■ WHAT YOU NEED TO DO: Copy all of the data below word for word, keeping every line in its original order.

----------------------------------------

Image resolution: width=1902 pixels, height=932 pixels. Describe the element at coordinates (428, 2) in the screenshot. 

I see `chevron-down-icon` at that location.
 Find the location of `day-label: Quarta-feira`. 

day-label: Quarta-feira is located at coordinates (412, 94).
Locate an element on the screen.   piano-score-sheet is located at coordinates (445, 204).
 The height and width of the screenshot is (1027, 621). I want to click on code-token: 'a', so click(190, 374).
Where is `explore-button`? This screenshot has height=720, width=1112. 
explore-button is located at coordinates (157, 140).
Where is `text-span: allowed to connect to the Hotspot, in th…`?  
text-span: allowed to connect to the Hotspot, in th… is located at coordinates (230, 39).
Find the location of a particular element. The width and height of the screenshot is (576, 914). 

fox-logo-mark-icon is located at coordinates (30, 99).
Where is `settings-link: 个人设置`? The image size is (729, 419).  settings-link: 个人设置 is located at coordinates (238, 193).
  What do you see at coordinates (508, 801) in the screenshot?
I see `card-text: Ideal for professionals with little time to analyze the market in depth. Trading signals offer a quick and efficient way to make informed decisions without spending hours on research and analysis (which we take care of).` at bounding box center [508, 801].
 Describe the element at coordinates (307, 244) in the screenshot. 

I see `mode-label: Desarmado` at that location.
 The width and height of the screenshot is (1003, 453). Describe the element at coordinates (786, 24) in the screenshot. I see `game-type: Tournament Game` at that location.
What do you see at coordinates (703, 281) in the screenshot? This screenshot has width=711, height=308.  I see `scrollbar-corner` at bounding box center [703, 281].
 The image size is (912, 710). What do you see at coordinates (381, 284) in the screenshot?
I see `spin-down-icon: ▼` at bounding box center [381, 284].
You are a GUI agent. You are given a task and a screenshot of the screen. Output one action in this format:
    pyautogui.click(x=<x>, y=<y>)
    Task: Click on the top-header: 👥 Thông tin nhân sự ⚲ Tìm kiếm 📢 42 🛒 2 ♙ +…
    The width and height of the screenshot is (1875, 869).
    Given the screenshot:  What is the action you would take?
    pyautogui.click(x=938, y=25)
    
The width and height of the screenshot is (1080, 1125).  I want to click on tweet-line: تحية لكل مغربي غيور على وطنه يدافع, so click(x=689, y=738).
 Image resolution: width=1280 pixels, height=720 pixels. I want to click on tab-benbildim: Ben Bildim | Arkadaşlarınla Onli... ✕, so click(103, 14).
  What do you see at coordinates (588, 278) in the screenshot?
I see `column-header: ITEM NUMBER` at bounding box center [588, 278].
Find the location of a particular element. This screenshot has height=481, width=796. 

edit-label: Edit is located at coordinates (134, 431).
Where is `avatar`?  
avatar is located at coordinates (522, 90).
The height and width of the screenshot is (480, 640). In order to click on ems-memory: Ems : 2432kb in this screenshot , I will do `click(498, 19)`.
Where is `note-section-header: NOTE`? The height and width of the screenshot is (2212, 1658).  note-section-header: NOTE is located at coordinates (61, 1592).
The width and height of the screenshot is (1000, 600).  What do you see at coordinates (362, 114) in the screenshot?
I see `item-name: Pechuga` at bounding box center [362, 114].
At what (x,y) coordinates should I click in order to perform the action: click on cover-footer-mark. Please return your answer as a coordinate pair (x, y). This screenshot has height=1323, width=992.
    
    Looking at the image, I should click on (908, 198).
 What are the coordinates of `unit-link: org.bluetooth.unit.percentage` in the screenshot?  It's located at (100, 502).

----------------------------------------

■ ANSWER BELOW:
Image resolution: width=1902 pixels, height=932 pixels. Describe the element at coordinates (428, 2) in the screenshot. 

I see `chevron-down-icon` at that location.
 Find the location of `day-label: Quarta-feira`. 

day-label: Quarta-feira is located at coordinates (412, 94).
Locate an element on the screen.   piano-score-sheet is located at coordinates (445, 204).
 The height and width of the screenshot is (1027, 621). I want to click on code-token: 'a', so click(190, 374).
Where is `explore-button`? This screenshot has height=720, width=1112. 
explore-button is located at coordinates (157, 140).
Where is `text-span: allowed to connect to the Hotspot, in th…`?  
text-span: allowed to connect to the Hotspot, in th… is located at coordinates (230, 39).
Find the location of a particular element. The width and height of the screenshot is (576, 914). 

fox-logo-mark-icon is located at coordinates (30, 99).
Where is `settings-link: 个人设置`? The image size is (729, 419).  settings-link: 个人设置 is located at coordinates (238, 193).
  What do you see at coordinates (508, 801) in the screenshot?
I see `card-text: Ideal for professionals with little time to analyze the market in depth. Trading signals offer a quick and efficient way to make informed decisions without spending hours on research and analysis (which we take care of).` at bounding box center [508, 801].
 Describe the element at coordinates (307, 244) in the screenshot. 

I see `mode-label: Desarmado` at that location.
 The width and height of the screenshot is (1003, 453). Describe the element at coordinates (786, 24) in the screenshot. I see `game-type: Tournament Game` at that location.
What do you see at coordinates (703, 281) in the screenshot? This screenshot has width=711, height=308.  I see `scrollbar-corner` at bounding box center [703, 281].
 The image size is (912, 710). What do you see at coordinates (381, 284) in the screenshot?
I see `spin-down-icon: ▼` at bounding box center [381, 284].
You are a GUI agent. You are given a task and a screenshot of the screen. Output one action in this format:
    pyautogui.click(x=<x>, y=<y>)
    Task: Click on the top-header: 👥 Thông tin nhân sự ⚲ Tìm kiếm 📢 42 🛒 2 ♙ +…
    The width and height of the screenshot is (1875, 869).
    Given the screenshot:  What is the action you would take?
    pyautogui.click(x=938, y=25)
    
The width and height of the screenshot is (1080, 1125).  I want to click on tweet-line: تحية لكل مغربي غيور على وطنه يدافع, so click(x=689, y=738).
 Image resolution: width=1280 pixels, height=720 pixels. I want to click on tab-benbildim: Ben Bildim | Arkadaşlarınla Onli... ✕, so click(103, 14).
  What do you see at coordinates (588, 278) in the screenshot?
I see `column-header: ITEM NUMBER` at bounding box center [588, 278].
Find the location of a particular element. This screenshot has height=481, width=796. 

edit-label: Edit is located at coordinates (134, 431).
Where is `avatar`?  
avatar is located at coordinates (522, 90).
The height and width of the screenshot is (480, 640). In order to click on ems-memory: Ems : 2432kb in this screenshot , I will do `click(498, 19)`.
Where is `note-section-header: NOTE`? The height and width of the screenshot is (2212, 1658).  note-section-header: NOTE is located at coordinates (61, 1592).
The width and height of the screenshot is (1000, 600).  What do you see at coordinates (362, 114) in the screenshot?
I see `item-name: Pechuga` at bounding box center [362, 114].
At what (x,y) coordinates should I click in order to perform the action: click on cover-footer-mark. Please return your answer as a coordinate pair (x, y). This screenshot has height=1323, width=992.
    
    Looking at the image, I should click on (908, 198).
 What are the coordinates of `unit-link: org.bluetooth.unit.percentage` in the screenshot?  It's located at (100, 502).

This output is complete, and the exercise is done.